What might my child experience after immunization?
Reactions to PENU-C13 and PNEUMO-P vaccine are usually mild, go away within a few days, and may include:
- redness, swelling and soreness in the area where the needle was given
- feeling tired, irritable
- headache or body aches
- fever or chills
- poor appetite, vomiting, or diarrhea
Unexpected or unusual reactions can happen after being immunized. Call Health Link at 811 to report any unusual reactions.
How can I manage my child’s symptoms after immunization?
No matter your child’s age, it is normal for him or her to experience some common, mild and temporary symptoms after immunization.
Here are a few tips to manage these mild symptoms:
- Fever. If you need medicine for fever or pain, check with your pharmacist or doctor. Follow the instructions on the medicine package carefully. If you are not sure whether your child’s fever is related to the immunization, dial 811 for Health Link or talk to your doctor or pharmacist, before giving your child medicine. Do not give aspirin to anyone younger than 19 years of age. Aspirin increases the risk of a rare but serious disease called Reye Syndrome.
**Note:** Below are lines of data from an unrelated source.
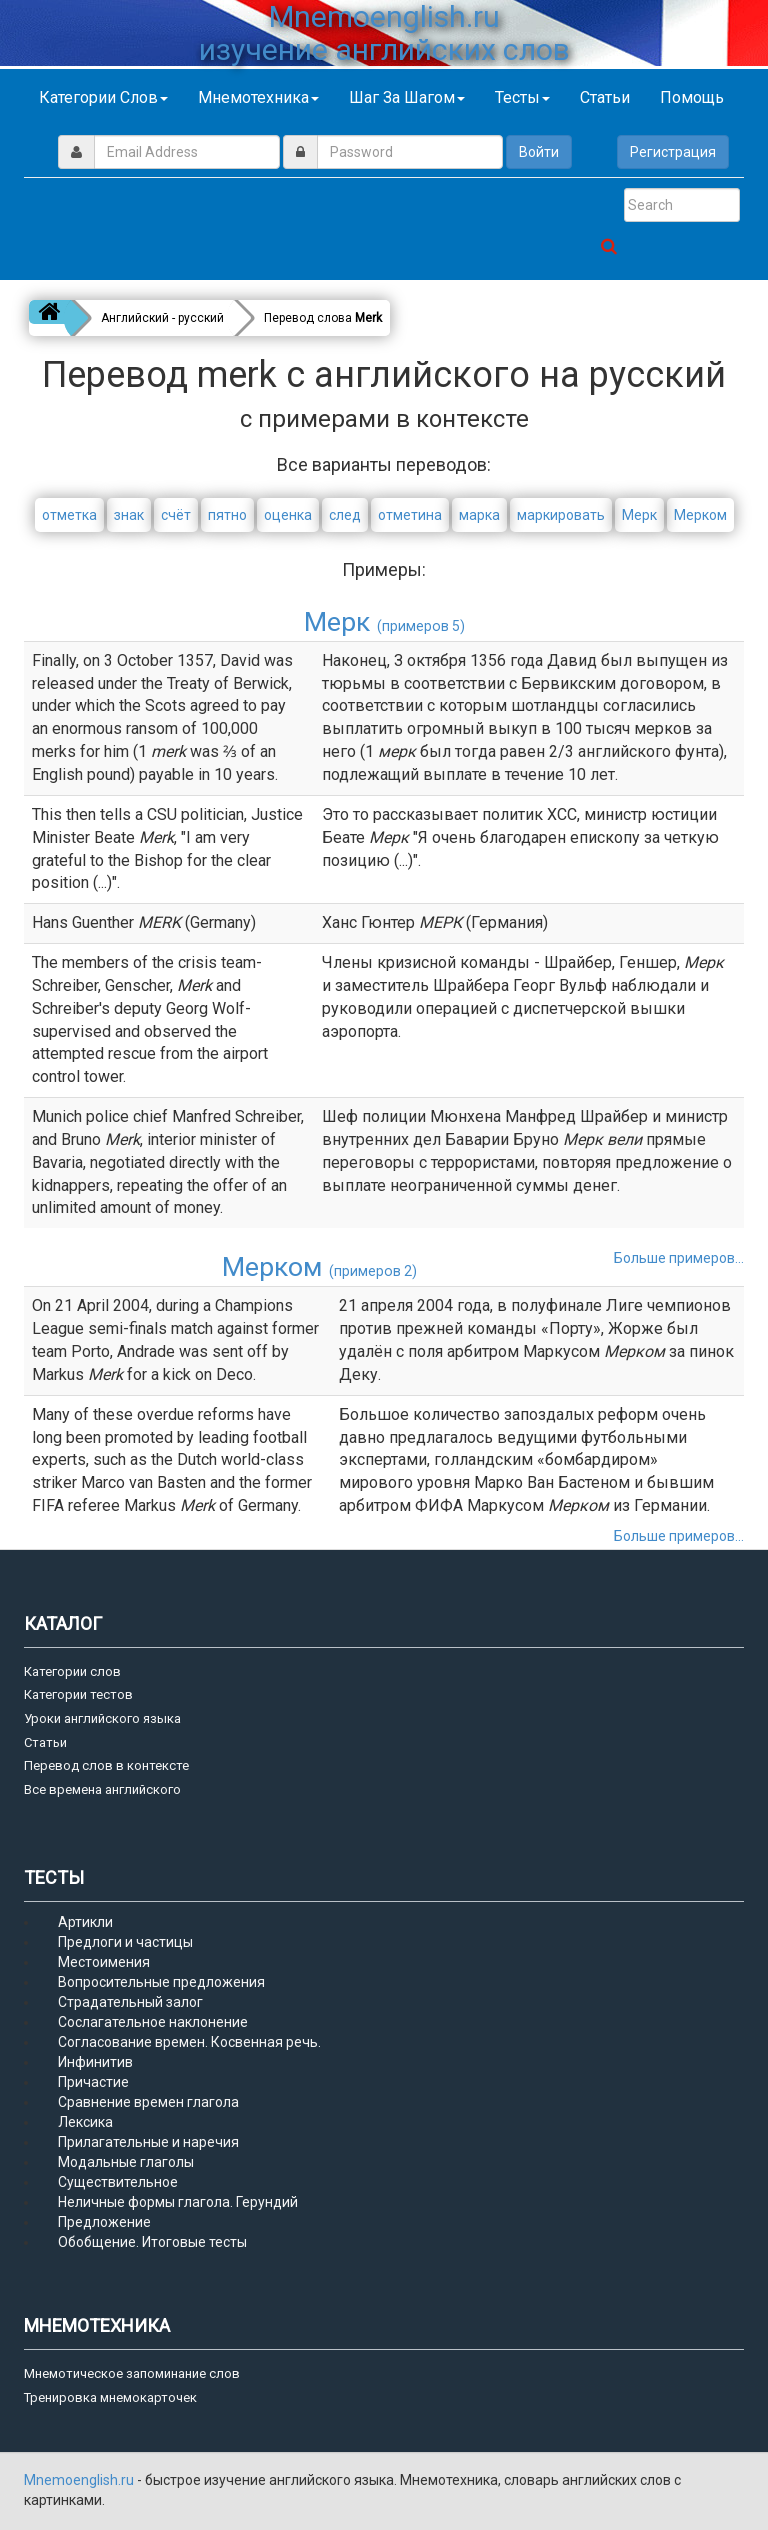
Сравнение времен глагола (148, 2102)
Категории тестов (78, 1694)
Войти (539, 152)
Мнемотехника (258, 97)
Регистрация (673, 152)
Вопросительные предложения (161, 1982)
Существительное (118, 2182)
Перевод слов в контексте (106, 1765)
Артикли (85, 1922)
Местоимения (104, 1962)
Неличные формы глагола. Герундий (178, 2202)
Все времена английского (102, 1789)
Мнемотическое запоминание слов (132, 2373)
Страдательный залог (130, 2002)
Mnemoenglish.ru (80, 2480)
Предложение (104, 2222)
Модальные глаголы (126, 2162)
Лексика (85, 2122)
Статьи (605, 97)
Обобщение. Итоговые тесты (152, 2242)
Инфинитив (95, 2062)
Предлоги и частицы (125, 1942)
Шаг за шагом (407, 97)
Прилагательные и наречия (148, 2142)
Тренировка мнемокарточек (110, 2397)
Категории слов (103, 97)
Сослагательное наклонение (153, 2022)
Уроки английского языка (102, 1718)
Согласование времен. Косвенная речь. (189, 2042)
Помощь (692, 97)
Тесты (522, 97)
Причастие (93, 2082)
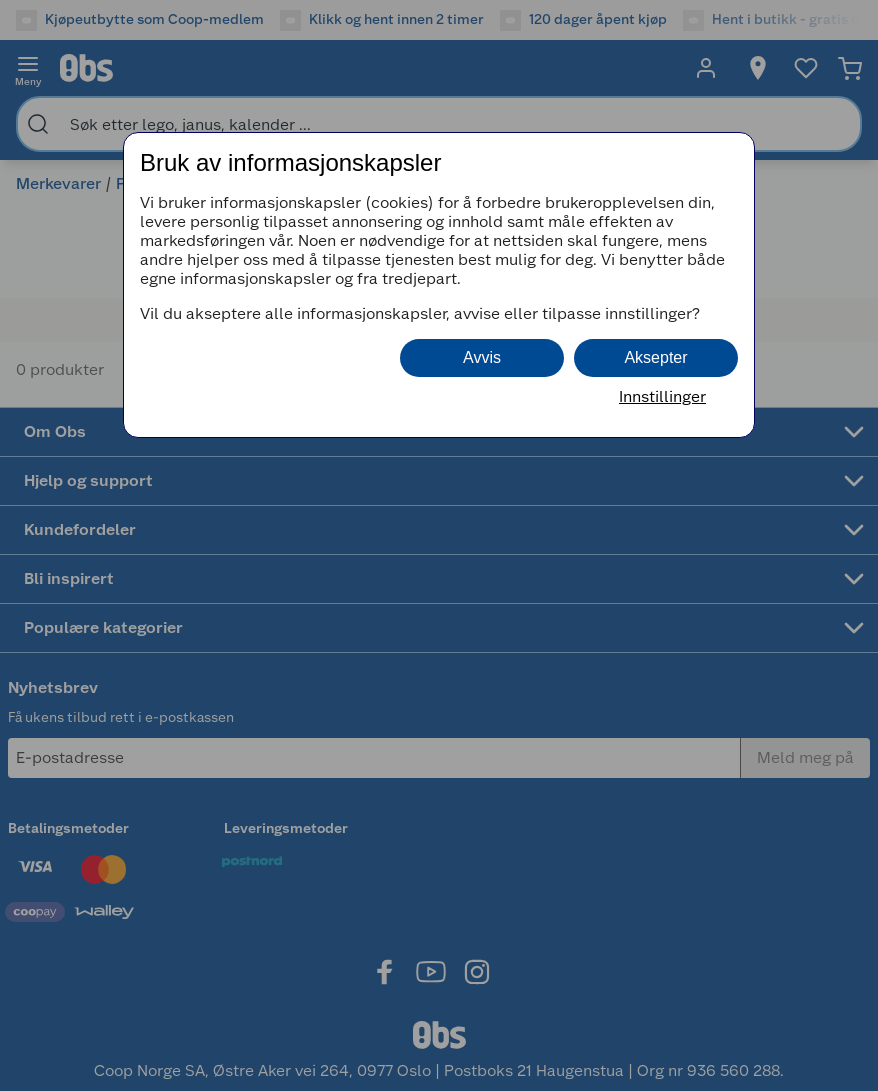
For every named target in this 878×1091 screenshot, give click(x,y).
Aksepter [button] (655, 357)
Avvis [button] (482, 357)
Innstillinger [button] (662, 396)
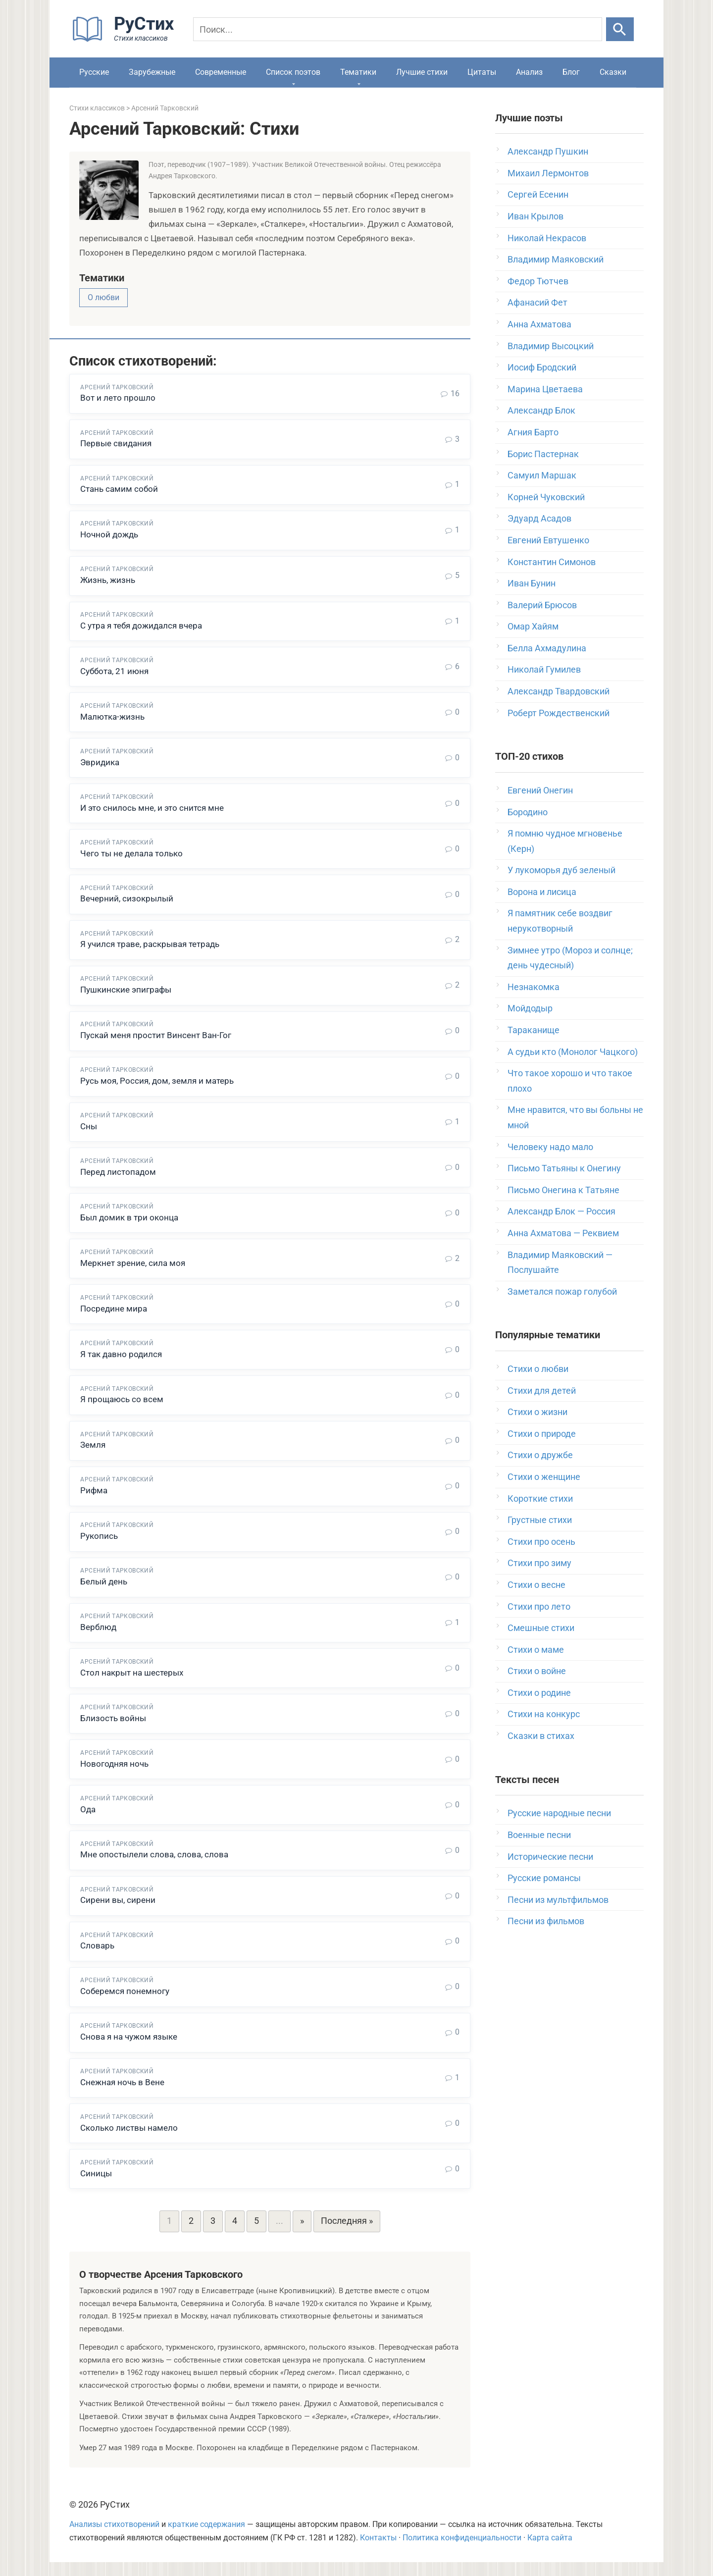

- Swelling or redness around injection point. Put a cool moist cloth on the area for about 10 to 20 minutes. Talk to your pharmacist or doctor if you need medicine to help relieve the discomfort. Follow the instructions on the medicine package carefully.
- Fretfulness and poor appetite. Sometimes a baby may be fretful, drowsy and refuse to eat for a few hours after immunization. Plan to relax in a quiet environment at home after immunization. Hold and cuddle your child when needed, and remember to keep the temperature at a comfortable level – your child is more likely to be fretful if he or she gets too warm.
Severe allergic reactions after immunization are rare, occurring at an estimated annual rate of only one to ten per one million doses of vaccine administered, and can be treated. Our nurses will ask that you stay with your child, in the immunization clinic, for at least 15 minutes after your child receives his or her immunizations. For the dose that your child receives in school, the nurse will also require your child to stay for at least 15 minutes after his or her immunization. This will allow the nurse to identify and treat any immediate allergic reaction that could occur.
If you are concerned about symptoms your child is experiencing after immunization, dial 811 for Health Link to speak to a registered nurse, 24 hours a day, seven days a week. If your child is experiencing severe shortness of breath, call 911.